After some time of chasing and locating
this rulebook I have succeeded. Despite being made in now long gone
2006 and not supported any more by GW, it still an interesting
game. Aeronautica Imperialis have in many ways influenced many of
following “hits” of gaming industry. X-wing is one of them. How
to summarize the overall impression if this game in brief sentence?
Peculiar dogfight.
Lets try to break it down in smaller
points and elaborate on high and low point of this definitely
interesting game.
- Stand alone game.
- Dogfight
- Peculiar details
- Juicy extras and balance
Stand alone game.

Dogfight.
Well... put it this way, Imperium of
Man is dying and backwards, just for the sake of Space Marines being
cool dudes of entire setting. In case of Aeronautica Imperialis this
put an emphasize onto close aerial fighting, without Space marines on a main roles. Instead Imperial players fly with Navy. On a technical side, in time of
Imperium, Thunderbolt fighters can fly to the orbit of the planet but
they have no radar and heat-seeking missiles have less firepower than
autocannon. So pilots main activity is to get on enemy's tail and
pepper it with bullets. All other missions like Bombing raids, troop
insertion, Air patrols are added on top that sweet adrenaline of
“dakka-dakka”.
Peculiar details.
Luckily we were not using advanced
rules, but still some small things like overshooting enemy because
your speed is higher than his, firing loads of shots and not scoring
anything because you needed 6+, hitting but not damaging plane
(similar to roll to wound), makes Aeronautica Imperialis a very
detailed game.
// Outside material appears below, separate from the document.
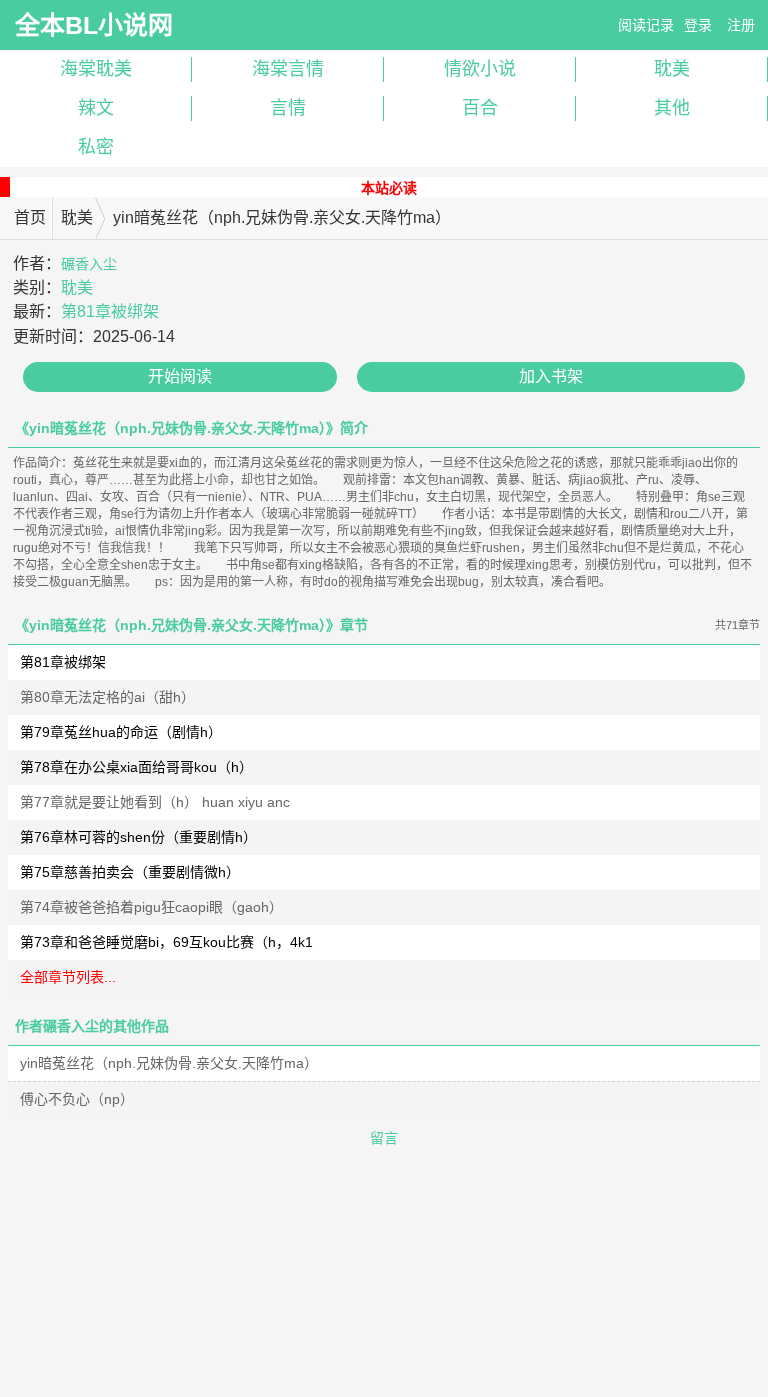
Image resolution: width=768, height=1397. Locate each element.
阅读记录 (646, 25)
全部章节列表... (68, 977)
This in my opinion is both strong and weak point of
it.
On a strong side: it really delivers a
shot-by-shot dogfight experience.
On the other side: the very complexity
of it slows it down.
Game system written by Games Workshop
veteran Warwick Kindrade is as simple as it gets for a aerial combat
simulator (though book insists that it is not a simulator). But to
make it's gameplay faster and even more easier to grasp and master it
would have to lose many of its detail which make it so rich. For
example 4 vs 4 game of X-wing takes an hour to complete, Axis and
Allies: Wings of Victory is similar in speed.
Juicy extras

Overall
book is high quality hard back with typical Forgeworld glossy paper.
Currently sold together with supplement for 40k games for £30.
Probably while stock lasts. Since GW discontinued its Specialist
games in 2012, this book would be a collectors, not gamers buy. For
now there are much faster and more competitive games on a market. But
of coarse, they are not in Warhammer 40000 universe.